INSTRUCTIONS FOR THE TASK: Rewrite the data below as a JSON list of strings, with one string for each line and no entries for blank lines.
──────
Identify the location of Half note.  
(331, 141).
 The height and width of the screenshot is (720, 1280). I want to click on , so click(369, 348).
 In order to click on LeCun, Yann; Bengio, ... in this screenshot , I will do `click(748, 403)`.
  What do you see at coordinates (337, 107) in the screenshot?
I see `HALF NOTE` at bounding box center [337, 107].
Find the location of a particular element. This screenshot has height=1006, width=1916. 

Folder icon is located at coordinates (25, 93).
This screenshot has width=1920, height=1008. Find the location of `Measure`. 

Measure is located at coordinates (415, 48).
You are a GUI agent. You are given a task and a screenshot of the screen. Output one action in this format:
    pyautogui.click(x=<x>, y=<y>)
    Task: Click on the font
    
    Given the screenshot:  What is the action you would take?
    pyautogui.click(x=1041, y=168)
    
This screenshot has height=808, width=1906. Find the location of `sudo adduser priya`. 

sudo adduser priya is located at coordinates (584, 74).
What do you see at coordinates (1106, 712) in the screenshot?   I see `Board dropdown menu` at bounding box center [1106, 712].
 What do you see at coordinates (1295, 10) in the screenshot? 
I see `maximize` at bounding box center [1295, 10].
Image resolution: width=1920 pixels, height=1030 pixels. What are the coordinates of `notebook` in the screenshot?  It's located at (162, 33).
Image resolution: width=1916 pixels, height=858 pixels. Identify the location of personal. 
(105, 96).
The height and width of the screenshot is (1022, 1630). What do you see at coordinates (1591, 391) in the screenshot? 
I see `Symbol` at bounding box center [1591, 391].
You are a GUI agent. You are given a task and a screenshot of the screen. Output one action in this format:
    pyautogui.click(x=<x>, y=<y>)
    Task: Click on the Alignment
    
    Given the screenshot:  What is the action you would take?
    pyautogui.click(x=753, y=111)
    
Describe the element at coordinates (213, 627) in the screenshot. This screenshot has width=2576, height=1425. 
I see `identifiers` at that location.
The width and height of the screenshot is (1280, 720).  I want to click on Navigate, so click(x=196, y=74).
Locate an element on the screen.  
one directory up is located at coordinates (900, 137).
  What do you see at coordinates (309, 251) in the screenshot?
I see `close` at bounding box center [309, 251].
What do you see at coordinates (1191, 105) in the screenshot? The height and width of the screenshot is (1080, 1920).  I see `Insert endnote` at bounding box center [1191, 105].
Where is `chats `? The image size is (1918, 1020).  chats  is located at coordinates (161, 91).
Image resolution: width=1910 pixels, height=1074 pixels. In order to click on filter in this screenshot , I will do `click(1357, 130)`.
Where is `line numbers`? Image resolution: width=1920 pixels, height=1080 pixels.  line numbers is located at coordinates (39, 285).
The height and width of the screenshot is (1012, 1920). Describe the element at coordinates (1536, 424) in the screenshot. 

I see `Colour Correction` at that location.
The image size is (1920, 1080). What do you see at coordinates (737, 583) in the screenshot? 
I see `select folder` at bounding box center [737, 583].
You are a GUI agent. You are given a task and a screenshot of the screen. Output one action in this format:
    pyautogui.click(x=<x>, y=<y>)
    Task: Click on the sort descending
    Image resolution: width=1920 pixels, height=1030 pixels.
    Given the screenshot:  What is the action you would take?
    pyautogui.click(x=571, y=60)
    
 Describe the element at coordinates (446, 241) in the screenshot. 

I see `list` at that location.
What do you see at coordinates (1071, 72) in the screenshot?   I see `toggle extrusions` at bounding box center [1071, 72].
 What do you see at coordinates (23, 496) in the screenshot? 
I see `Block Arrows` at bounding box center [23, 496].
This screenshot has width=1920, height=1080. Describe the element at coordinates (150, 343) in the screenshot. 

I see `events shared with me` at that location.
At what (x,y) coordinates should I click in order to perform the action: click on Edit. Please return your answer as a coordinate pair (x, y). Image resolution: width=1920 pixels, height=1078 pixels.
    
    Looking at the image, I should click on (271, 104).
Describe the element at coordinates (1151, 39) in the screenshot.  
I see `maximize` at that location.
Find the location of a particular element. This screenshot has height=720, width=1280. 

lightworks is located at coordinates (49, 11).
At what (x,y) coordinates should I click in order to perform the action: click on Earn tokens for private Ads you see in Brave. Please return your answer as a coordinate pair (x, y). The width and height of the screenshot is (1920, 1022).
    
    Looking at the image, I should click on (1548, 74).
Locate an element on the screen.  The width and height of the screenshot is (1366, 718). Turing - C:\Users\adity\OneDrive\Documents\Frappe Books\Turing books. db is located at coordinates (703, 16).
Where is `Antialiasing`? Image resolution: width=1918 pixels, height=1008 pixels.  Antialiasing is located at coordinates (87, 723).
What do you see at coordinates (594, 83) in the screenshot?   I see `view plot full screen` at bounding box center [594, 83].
──────
TASK RESULT:
[
  "Identify the location of Half note.  ",
  "(331, 141).",
  " The height and width of the screenshot is (720, 1280). I want to click on , so click(369, 348).",
  " In order to click on LeCun, Yann; Bengio, ... in this screenshot , I will do `click(748, 403)`.",
  "  What do you see at coordinates (337, 107) in the screenshot?",
  "I see `HALF NOTE` at bounding box center [337, 107].",
  "Find the location of a particular element. This screenshot has height=1006, width=1916. ",
  "Folder icon is located at coordinates (25, 93).",
  "This screenshot has width=1920, height=1008. Find the location of `Measure`. ",
  "Measure is located at coordinates (415, 48).",
  "You are a GUI agent. You are given a task and a screenshot of the screen. Output one action in this format:",
  "    pyautogui.click(x=<x>, y=<y>)",
  "    Task: Click on the font",
  "    Given the screenshot:  What is the action you would take?",
  "    pyautogui.click(x=1041, y=168)",
  "This screenshot has height=808, width=1906. Find the location of `sudo adduser priya`. ",
  "sudo adduser priya is located at coordinates (584, 74).",
  "What do you see at coordinates (1106, 712) in the screenshot?   I see `Board dropdown menu` at bounding box center [1106, 712].",
  " What do you see at coordinates (1295, 10) in the screenshot? ",
  "I see `maximize` at bounding box center [1295, 10].",
  "Image resolution: width=1920 pixels, height=1030 pixels. What are the coordinates of `notebook` in the screenshot?  It's located at (162, 33).",
  "Image resolution: width=1916 pixels, height=858 pixels. Identify the location of personal. ",
  "(105, 96).",
  "The height and width of the screenshot is (1022, 1630). What do you see at coordinates (1591, 391) in the screenshot? ",
  "I see `Symbol` at bounding box center [1591, 391].",
  "You are a GUI agent. You are given a task and a screenshot of the screen. Output one action in this format:",
  "    pyautogui.click(x=<x>, y=<y>)",
  "    Task: Click on the Alignment",
  "    Given the screenshot:  What is the action you would take?",
  "    pyautogui.click(x=753, y=111)",
  "Describe the element at coordinates (213, 627) in the screenshot. This screenshot has width=2576, height=1425. ",
  "I see `identifiers` at that location.",
  "The width and height of the screenshot is (1280, 720).  I want to click on Navigate, so click(x=196, y=74).",
  "Locate an element on the screen.  ",
  "one directory up is located at coordinates (900, 137).",
  "  What do you see at coordinates (309, 251) in the screenshot?",
  "I see `close` at bounding box center [309, 251].",
  "What do you see at coordinates (1191, 105) in the screenshot? The height and width of the screenshot is (1080, 1920).  I see `Insert endnote` at bounding box center [1191, 105].",
  "Where is `chats `? The image size is (1918, 1020).  chats  is located at coordinates (161, 91).",
  "Image resolution: width=1910 pixels, height=1074 pixels. In order to click on filter in this screenshot , I will do `click(1357, 130)`.",
  "Where is `line numbers`? Image resolution: width=1920 pixels, height=1080 pixels.  line numbers is located at coordinates (39, 285).",
  "The height and width of the screenshot is (1012, 1920). Describe the element at coordinates (1536, 424) in the screenshot. ",
  "I see `Colour Correction` at that location.",
  "The image size is (1920, 1080). What do you see at coordinates (737, 583) in the screenshot? ",
  "I see `select folder` at bounding box center [737, 583].",
  "You are a GUI agent. You are given a task and a screenshot of the screen. Output one action in this format:",
  "    pyautogui.click(x=<x>, y=<y>)",
  "    Task: Click on the sort descending",
  "    Image resolution: width=1920 pixels, height=1030 pixels.",
  "    Given the screenshot:  What is the action you would take?",
  "    pyautogui.click(x=571, y=60)",
  " Describe the element at coordinates (446, 241) in the screenshot. ",
  "I see `list` at that location.",
  "What do you see at coordinates (1071, 72) in the screenshot?   I see `toggle extrusions` at bounding box center [1071, 72].",
  " What do you see at coordinates (23, 496) in the screenshot? ",
  "I see `Block Arrows` at bounding box center [23, 496].",
  "This screenshot has width=1920, height=1080. Describe the element at coordinates (150, 343) in the screenshot. ",
  "I see `events shared with me` at that location.",
  "At what (x,y) coordinates should I click in order to perform the action: click on Edit. Please return your answer as a coordinate pair (x, y). Image resolution: width=1920 pixels, height=1078 pixels.",
  "    Looking at the image, I should click on (271, 104).",
  "Describe the element at coordinates (1151, 39) in the screenshot.  ",
  "I see `maximize` at that location.",
  "Find the location of a particular element. This screenshot has height=720, width=1280. ",
  "lightworks is located at coordinates (49, 11).",
  "At what (x,y) coordinates should I click in order to perform the action: click on Earn tokens for private Ads you see in Brave. Please return your answer as a coordinate pair (x, y). The width and height of the screenshot is (1920, 1022).",
  "    Looking at the image, I should click on (1548, 74).",
  "Locate an element on the screen.  The width and height of the screenshot is (1366, 718). Turing - C:\\Users\\adity\\OneDrive\\Documents\\Frappe Books\\Turing books. db is located at coordinates (703, 16).",
  "Where is `Antialiasing`? Image resolution: width=1918 pixels, height=1008 pixels.  Antialiasing is located at coordinates (87, 723).",
  "What do you see at coordinates (594, 83) in the screenshot?   I see `view plot full screen` at bounding box center [594, 83]."
]